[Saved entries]
* * *
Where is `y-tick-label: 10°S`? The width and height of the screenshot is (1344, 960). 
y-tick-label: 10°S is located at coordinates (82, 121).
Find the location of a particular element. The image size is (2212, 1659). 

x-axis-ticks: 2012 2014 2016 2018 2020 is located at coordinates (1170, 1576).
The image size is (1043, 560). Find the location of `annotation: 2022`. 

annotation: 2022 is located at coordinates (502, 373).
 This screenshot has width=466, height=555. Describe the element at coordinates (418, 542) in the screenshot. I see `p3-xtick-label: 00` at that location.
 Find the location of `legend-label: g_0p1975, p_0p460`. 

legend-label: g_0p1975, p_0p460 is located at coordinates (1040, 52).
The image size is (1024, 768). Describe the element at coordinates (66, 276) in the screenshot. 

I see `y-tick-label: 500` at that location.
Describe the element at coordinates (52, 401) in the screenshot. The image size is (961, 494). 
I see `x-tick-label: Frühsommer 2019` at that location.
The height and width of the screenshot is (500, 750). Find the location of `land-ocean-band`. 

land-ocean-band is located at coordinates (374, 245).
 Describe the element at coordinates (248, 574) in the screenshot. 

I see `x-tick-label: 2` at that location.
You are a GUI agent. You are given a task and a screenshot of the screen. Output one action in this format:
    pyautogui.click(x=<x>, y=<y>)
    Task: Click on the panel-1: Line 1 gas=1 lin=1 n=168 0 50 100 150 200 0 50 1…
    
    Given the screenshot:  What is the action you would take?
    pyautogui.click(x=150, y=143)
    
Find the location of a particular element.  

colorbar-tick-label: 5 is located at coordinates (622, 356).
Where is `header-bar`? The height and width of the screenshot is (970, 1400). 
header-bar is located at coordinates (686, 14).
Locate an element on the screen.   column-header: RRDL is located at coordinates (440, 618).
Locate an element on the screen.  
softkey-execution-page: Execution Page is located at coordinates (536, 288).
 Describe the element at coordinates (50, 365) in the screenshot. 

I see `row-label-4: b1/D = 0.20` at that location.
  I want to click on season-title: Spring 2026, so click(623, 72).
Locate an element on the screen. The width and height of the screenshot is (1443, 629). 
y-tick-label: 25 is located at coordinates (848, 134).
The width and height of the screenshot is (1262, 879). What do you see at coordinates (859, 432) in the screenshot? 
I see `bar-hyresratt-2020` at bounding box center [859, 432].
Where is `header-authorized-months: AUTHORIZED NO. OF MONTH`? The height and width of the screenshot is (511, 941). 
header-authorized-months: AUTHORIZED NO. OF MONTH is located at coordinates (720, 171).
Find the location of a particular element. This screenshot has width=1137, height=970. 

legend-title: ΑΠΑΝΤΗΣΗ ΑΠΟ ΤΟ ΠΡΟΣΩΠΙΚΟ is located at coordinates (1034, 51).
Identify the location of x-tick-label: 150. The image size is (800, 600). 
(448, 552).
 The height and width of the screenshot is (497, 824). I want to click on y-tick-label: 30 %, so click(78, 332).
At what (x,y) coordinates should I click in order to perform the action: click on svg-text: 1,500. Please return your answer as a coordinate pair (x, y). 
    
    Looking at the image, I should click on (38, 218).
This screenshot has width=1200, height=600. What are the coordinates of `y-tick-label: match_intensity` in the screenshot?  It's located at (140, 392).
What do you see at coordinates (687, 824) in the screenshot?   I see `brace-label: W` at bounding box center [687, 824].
* * *
**What is being asked**
Copy out the stretch of items from the line containing "Describe the element at coordinates (50, 365)" through the end of the items, keeping every line exactly as it appears.

**Response to the exercise**
 Describe the element at coordinates (50, 365) in the screenshot. 

I see `row-label-4: b1/D = 0.20` at that location.
  I want to click on season-title: Spring 2026, so click(623, 72).
Locate an element on the screen. The width and height of the screenshot is (1443, 629). 
y-tick-label: 25 is located at coordinates (848, 134).
The width and height of the screenshot is (1262, 879). What do you see at coordinates (859, 432) in the screenshot? 
I see `bar-hyresratt-2020` at bounding box center [859, 432].
Where is `header-authorized-months: AUTHORIZED NO. OF MONTH`? The height and width of the screenshot is (511, 941). 
header-authorized-months: AUTHORIZED NO. OF MONTH is located at coordinates (720, 171).
Find the location of a particular element. This screenshot has width=1137, height=970. 

legend-title: ΑΠΑΝΤΗΣΗ ΑΠΟ ΤΟ ΠΡΟΣΩΠΙΚΟ is located at coordinates (1034, 51).
Identify the location of x-tick-label: 150. The image size is (800, 600). 
(448, 552).
 The height and width of the screenshot is (497, 824). I want to click on y-tick-label: 30 %, so click(78, 332).
At what (x,y) coordinates should I click in order to perform the action: click on svg-text: 1,500. Please return your answer as a coordinate pair (x, y). 
    
    Looking at the image, I should click on (38, 218).
This screenshot has width=1200, height=600. What are the coordinates of `y-tick-label: match_intensity` in the screenshot?  It's located at (140, 392).
What do you see at coordinates (687, 824) in the screenshot?   I see `brace-label: W` at bounding box center [687, 824].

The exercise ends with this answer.